**Objective:**
Can you swap every "Viewport" in the lines below for "Window" and keep everything else the same?

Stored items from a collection
· · · ·
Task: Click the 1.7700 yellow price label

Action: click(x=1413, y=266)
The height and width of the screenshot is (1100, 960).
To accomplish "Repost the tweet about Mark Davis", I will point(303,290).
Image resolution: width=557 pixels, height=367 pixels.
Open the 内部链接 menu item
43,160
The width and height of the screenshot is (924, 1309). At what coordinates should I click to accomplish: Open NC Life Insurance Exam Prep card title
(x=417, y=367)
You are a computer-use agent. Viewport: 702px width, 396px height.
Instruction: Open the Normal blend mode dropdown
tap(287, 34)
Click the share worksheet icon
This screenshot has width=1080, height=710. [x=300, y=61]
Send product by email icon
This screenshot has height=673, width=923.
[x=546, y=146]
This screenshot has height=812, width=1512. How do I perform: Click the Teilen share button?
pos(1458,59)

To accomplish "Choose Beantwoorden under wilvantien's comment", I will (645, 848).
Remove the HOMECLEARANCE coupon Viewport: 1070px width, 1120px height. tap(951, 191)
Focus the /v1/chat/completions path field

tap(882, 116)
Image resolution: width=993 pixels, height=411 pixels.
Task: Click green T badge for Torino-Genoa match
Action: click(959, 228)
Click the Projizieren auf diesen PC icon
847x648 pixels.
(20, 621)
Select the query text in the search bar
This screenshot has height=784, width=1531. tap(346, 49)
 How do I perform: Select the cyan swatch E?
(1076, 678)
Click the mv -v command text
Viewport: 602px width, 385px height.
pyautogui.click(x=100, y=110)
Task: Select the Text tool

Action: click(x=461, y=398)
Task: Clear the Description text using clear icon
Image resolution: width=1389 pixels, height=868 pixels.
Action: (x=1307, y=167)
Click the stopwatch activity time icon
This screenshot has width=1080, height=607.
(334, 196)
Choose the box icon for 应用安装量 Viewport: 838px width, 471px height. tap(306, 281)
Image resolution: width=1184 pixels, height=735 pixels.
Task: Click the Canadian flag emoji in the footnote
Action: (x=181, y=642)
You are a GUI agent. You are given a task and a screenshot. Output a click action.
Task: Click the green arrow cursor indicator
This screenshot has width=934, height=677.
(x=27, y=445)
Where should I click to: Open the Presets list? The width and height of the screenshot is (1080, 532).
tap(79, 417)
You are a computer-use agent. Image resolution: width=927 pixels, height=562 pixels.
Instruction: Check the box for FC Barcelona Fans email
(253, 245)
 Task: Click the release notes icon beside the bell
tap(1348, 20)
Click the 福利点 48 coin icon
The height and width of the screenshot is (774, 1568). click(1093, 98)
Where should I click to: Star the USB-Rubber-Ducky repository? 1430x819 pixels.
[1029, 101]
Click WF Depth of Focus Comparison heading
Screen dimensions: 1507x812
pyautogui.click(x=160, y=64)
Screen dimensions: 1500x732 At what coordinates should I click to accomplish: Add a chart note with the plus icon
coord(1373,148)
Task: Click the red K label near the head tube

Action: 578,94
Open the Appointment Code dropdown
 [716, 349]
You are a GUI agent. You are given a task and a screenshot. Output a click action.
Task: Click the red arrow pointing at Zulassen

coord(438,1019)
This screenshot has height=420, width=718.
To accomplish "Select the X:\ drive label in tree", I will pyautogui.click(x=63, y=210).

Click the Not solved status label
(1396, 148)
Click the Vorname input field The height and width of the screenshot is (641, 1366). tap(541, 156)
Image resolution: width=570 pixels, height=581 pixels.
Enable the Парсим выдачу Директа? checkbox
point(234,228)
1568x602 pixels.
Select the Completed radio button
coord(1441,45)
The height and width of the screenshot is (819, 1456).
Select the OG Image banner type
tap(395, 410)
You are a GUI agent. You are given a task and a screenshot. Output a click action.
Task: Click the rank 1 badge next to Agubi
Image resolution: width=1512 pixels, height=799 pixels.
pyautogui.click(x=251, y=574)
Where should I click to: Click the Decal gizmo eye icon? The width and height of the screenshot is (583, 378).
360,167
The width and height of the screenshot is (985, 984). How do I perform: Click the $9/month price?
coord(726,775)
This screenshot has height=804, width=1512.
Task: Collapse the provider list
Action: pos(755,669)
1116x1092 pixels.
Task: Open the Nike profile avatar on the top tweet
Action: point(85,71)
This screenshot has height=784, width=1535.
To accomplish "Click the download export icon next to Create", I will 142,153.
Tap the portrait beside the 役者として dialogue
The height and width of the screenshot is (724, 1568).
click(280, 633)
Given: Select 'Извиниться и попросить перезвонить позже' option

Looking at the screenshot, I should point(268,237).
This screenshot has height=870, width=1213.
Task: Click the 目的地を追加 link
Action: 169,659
· · · ·
**Correct output:**
Task: Click the 1.7700 yellow price label

Action: click(x=1413, y=266)
The height and width of the screenshot is (1100, 960).
To accomplish "Repost the tweet about Mark Davis", I will point(303,290).
Image resolution: width=557 pixels, height=367 pixels.
Open the 内部链接 menu item
43,160
The width and height of the screenshot is (924, 1309). At what coordinates should I click to accomplish: Open NC Life Insurance Exam Prep card title
(x=417, y=367)
You are a computer-use agent. Window: 702px width, 396px height.
Instruction: Open the Normal blend mode dropdown
tap(287, 34)
Click the share worksheet icon
This screenshot has width=1080, height=710. [x=300, y=61]
Send product by email icon
This screenshot has height=673, width=923.
[x=546, y=146]
This screenshot has height=812, width=1512. How do I perform: Click the Teilen share button?
pos(1458,59)

To accomplish "Choose Beantwoorden under wilvantien's comment", I will (645, 848).
Remove the HOMECLEARANCE coupon Window: 1070px width, 1120px height. tap(951, 191)
Focus the /v1/chat/completions path field

tap(882, 116)
Image resolution: width=993 pixels, height=411 pixels.
Task: Click green T badge for Torino-Genoa match
Action: click(959, 228)
Click the Projizieren auf diesen PC icon
847x648 pixels.
(20, 621)
Select the query text in the search bar
This screenshot has height=784, width=1531. tap(346, 49)
 How do I perform: Select the cyan swatch E?
(1076, 678)
Click the mv -v command text
Window: 602px width, 385px height.
pyautogui.click(x=100, y=110)
Task: Select the Text tool

Action: click(x=461, y=398)
Task: Clear the Description text using clear icon
Image resolution: width=1389 pixels, height=868 pixels.
Action: (x=1307, y=167)
Click the stopwatch activity time icon
This screenshot has width=1080, height=607.
(334, 196)
Choose the box icon for 应用安装量 Window: 838px width, 471px height. tap(306, 281)
Image resolution: width=1184 pixels, height=735 pixels.
Task: Click the Canadian flag emoji in the footnote
Action: (x=181, y=642)
You are a GUI agent. You are given a task and a screenshot. Output a click action.
Task: Click the green arrow cursor indicator
This screenshot has width=934, height=677.
(x=27, y=445)
Where should I click to: Open the Presets list? The width and height of the screenshot is (1080, 532).
tap(79, 417)
You are a computer-use agent. Image resolution: width=927 pixels, height=562 pixels.
Instruction: Check the box for FC Barcelona Fans email
(253, 245)
 Task: Click the release notes icon beside the bell
tap(1348, 20)
Click the 福利点 48 coin icon
The height and width of the screenshot is (774, 1568). click(1093, 98)
Where should I click to: Star the USB-Rubber-Ducky repository? 1430x819 pixels.
[1029, 101]
Click WF Depth of Focus Comparison heading
Screen dimensions: 1507x812
pyautogui.click(x=160, y=64)
Screen dimensions: 1500x732 At what coordinates should I click to accomplish: Add a chart note with the plus icon
coord(1373,148)
Task: Click the red K label near the head tube

Action: 578,94
Open the Appointment Code dropdown
 [716, 349]
You are a GUI agent. You are given a task and a screenshot. Output a click action.
Task: Click the red arrow pointing at Zulassen

coord(438,1019)
This screenshot has height=420, width=718.
To accomplish "Select the X:\ drive label in tree", I will pyautogui.click(x=63, y=210).

Click the Not solved status label
(1396, 148)
Click the Vorname input field The height and width of the screenshot is (641, 1366). tap(541, 156)
Image resolution: width=570 pixels, height=581 pixels.
Enable the Парсим выдачу Директа? checkbox
point(234,228)
1568x602 pixels.
Select the Completed radio button
coord(1441,45)
The height and width of the screenshot is (819, 1456).
Select the OG Image banner type
tap(395, 410)
You are a GUI agent. You are given a task and a screenshot. Output a click action.
Task: Click the rank 1 badge next to Agubi
Image resolution: width=1512 pixels, height=799 pixels.
pyautogui.click(x=251, y=574)
Where should I click to: Click the Decal gizmo eye icon? The width and height of the screenshot is (583, 378).
360,167
The width and height of the screenshot is (985, 984). How do I perform: Click the $9/month price?
coord(726,775)
This screenshot has height=804, width=1512.
Task: Collapse the provider list
Action: pos(755,669)
1116x1092 pixels.
Task: Open the Nike profile avatar on the top tweet
Action: point(85,71)
This screenshot has height=784, width=1535.
To accomplish "Click the download export icon next to Create", I will 142,153.
Tap the portrait beside the 役者として dialogue
The height and width of the screenshot is (724, 1568).
click(280, 633)
Given: Select 'Извиниться и попросить перезвонить позже' option

Looking at the screenshot, I should point(268,237).
This screenshot has height=870, width=1213.
Task: Click the 目的地を追加 link
Action: 169,659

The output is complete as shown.